◆ **Work item**:
Tell how many lines in the data below include the word "Focus". The answer is the number only.

[Collected data entries]
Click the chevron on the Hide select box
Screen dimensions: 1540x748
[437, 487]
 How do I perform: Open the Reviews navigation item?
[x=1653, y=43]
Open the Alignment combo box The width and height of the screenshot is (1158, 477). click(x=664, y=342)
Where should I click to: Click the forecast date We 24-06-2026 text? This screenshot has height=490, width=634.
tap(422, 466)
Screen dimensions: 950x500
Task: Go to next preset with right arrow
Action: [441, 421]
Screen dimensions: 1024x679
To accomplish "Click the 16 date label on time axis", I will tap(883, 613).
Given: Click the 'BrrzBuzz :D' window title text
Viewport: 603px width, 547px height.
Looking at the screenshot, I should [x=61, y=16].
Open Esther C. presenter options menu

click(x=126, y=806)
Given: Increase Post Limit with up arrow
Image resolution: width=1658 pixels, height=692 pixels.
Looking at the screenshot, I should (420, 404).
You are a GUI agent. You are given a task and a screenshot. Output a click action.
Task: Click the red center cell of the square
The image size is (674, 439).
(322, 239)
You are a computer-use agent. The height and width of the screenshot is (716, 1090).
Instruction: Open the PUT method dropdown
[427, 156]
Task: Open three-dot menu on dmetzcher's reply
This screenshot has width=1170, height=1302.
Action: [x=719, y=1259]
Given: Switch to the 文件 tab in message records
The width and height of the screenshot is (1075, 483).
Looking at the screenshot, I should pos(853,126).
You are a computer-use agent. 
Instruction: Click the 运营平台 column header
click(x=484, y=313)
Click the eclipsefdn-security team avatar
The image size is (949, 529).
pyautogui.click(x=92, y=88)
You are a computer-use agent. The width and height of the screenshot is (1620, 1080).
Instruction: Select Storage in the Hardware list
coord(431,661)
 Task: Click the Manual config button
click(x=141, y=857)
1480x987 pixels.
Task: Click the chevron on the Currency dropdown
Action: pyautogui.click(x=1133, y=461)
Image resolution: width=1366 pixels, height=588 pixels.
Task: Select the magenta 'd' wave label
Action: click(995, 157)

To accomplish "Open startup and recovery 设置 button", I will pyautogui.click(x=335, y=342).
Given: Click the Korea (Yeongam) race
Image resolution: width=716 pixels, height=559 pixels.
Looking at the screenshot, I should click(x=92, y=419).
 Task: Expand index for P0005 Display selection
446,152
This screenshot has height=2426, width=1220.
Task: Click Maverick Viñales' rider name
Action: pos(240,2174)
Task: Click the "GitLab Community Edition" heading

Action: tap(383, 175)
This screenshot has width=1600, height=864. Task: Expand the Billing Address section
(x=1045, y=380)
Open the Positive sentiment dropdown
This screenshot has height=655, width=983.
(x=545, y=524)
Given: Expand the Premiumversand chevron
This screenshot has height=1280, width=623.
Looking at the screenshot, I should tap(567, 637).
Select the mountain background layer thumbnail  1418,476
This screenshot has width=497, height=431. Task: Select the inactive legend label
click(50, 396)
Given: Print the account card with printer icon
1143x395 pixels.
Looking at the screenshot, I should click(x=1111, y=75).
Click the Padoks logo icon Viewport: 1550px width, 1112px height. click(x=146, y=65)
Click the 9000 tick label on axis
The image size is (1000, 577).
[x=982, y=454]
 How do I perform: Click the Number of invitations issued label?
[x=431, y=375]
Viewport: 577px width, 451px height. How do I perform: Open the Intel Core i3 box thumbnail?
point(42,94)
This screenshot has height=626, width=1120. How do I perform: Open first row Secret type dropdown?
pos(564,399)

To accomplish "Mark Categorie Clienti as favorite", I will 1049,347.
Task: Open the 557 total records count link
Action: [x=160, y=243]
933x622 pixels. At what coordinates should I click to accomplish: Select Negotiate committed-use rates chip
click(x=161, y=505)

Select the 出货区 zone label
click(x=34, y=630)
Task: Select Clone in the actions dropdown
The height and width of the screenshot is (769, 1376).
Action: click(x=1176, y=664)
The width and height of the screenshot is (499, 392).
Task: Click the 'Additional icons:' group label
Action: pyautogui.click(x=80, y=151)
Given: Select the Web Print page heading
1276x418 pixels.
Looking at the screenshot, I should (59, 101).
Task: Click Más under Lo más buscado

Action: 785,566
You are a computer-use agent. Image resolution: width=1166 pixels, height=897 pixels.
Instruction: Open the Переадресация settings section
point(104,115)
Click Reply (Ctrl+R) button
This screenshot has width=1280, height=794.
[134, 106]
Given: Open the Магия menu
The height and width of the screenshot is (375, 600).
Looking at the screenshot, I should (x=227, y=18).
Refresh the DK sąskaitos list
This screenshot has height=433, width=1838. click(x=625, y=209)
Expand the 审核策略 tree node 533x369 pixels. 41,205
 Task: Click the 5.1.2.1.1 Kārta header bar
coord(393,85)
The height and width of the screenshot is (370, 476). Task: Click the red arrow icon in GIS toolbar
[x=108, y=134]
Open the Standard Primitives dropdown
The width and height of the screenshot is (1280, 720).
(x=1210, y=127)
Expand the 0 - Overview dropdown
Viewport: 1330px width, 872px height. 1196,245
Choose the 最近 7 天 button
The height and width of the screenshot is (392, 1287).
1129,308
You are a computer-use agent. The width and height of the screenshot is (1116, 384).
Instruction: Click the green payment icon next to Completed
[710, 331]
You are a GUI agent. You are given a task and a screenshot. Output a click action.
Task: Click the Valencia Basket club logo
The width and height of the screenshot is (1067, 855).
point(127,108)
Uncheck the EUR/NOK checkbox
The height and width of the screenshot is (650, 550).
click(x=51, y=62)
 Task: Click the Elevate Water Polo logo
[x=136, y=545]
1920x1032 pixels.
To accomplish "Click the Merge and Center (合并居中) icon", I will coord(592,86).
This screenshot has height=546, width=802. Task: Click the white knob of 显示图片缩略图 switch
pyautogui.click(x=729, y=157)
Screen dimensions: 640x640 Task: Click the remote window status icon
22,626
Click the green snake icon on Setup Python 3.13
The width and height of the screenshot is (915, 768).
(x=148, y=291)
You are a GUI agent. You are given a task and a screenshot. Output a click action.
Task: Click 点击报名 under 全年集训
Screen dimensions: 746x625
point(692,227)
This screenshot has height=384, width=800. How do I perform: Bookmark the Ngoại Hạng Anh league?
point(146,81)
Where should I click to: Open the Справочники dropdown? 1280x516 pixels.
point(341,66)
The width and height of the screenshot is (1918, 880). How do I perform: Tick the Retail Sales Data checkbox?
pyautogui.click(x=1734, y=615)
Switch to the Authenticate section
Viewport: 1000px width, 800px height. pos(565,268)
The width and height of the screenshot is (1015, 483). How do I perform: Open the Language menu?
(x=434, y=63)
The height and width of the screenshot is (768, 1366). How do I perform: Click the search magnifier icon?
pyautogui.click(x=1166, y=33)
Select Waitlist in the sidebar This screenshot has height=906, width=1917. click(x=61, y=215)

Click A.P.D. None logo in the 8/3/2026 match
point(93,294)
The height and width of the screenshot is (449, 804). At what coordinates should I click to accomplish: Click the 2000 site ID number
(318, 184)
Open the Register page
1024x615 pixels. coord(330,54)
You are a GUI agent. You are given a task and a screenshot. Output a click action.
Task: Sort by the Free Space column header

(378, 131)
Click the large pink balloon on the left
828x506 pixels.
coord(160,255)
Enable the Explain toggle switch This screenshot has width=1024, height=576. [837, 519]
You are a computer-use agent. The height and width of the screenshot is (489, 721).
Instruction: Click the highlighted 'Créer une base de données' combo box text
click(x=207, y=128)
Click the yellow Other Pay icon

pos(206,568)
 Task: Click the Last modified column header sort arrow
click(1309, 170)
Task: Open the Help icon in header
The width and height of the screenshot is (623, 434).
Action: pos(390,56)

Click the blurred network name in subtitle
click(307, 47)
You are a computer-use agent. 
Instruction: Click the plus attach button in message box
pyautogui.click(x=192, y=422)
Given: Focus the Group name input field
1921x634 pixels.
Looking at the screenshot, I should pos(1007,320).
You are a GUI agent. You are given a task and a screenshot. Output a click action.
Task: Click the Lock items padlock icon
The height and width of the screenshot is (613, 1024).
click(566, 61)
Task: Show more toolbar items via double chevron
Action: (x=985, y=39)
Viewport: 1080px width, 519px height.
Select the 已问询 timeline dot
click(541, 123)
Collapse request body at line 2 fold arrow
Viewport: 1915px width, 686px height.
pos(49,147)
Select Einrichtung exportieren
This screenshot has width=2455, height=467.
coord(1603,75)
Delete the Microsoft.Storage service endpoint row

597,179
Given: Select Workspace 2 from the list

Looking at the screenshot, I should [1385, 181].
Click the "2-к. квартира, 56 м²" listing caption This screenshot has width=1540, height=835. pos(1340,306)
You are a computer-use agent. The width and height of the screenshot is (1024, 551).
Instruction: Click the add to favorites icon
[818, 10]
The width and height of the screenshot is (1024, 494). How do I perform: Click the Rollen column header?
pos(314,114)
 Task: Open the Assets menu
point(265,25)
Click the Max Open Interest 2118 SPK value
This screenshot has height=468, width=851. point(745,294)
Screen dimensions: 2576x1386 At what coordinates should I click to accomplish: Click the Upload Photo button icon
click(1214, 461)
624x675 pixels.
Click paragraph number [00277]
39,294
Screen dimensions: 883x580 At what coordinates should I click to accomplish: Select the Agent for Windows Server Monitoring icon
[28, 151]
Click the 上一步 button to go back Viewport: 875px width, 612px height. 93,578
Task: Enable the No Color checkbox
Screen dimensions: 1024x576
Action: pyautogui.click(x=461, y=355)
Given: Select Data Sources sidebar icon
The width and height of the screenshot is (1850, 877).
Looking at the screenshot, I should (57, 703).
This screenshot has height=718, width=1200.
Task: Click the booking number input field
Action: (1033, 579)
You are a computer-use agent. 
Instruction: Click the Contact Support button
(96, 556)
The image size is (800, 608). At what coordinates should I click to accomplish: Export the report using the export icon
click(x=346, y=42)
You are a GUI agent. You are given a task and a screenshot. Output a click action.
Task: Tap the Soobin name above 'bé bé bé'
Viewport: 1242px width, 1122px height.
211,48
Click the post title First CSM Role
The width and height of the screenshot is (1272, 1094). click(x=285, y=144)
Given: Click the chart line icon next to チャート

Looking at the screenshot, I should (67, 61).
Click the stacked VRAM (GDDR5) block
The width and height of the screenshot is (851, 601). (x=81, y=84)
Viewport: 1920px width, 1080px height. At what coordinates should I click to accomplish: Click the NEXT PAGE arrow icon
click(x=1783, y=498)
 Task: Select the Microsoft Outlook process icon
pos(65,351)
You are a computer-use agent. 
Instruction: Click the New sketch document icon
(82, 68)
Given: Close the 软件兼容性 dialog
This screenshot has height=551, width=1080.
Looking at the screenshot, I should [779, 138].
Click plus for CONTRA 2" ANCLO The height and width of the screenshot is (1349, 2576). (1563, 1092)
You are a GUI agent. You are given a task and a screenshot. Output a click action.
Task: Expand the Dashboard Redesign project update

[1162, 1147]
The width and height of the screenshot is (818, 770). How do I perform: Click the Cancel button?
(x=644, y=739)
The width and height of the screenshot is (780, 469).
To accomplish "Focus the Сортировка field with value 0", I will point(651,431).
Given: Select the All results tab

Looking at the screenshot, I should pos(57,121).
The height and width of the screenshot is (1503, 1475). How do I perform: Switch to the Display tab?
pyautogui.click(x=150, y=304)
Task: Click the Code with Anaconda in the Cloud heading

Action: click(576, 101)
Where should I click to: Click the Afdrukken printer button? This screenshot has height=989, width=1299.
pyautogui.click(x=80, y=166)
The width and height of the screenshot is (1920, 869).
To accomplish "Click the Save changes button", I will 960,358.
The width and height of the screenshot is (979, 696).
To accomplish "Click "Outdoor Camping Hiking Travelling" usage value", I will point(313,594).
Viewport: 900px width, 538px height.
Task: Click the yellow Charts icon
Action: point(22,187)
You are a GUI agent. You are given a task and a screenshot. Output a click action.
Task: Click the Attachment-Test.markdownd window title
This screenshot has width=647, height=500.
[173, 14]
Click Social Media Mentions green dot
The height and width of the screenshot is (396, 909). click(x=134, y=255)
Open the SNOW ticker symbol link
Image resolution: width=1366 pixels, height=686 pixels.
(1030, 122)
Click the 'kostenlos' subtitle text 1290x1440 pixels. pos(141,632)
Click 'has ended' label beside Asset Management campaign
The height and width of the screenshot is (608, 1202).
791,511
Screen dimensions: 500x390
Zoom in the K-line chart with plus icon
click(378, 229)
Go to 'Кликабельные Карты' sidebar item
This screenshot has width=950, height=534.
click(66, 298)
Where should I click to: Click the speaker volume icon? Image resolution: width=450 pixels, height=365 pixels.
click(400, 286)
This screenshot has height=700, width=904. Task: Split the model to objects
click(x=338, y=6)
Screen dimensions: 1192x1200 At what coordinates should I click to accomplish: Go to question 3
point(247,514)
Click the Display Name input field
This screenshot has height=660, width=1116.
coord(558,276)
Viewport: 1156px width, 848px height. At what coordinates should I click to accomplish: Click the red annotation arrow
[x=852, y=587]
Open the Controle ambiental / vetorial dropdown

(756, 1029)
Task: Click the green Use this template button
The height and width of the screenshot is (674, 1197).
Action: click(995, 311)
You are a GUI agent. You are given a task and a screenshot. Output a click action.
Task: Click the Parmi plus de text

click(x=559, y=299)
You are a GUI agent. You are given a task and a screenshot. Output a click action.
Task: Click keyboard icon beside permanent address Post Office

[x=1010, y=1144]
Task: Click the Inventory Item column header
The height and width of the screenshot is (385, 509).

◆ **Reply**:
2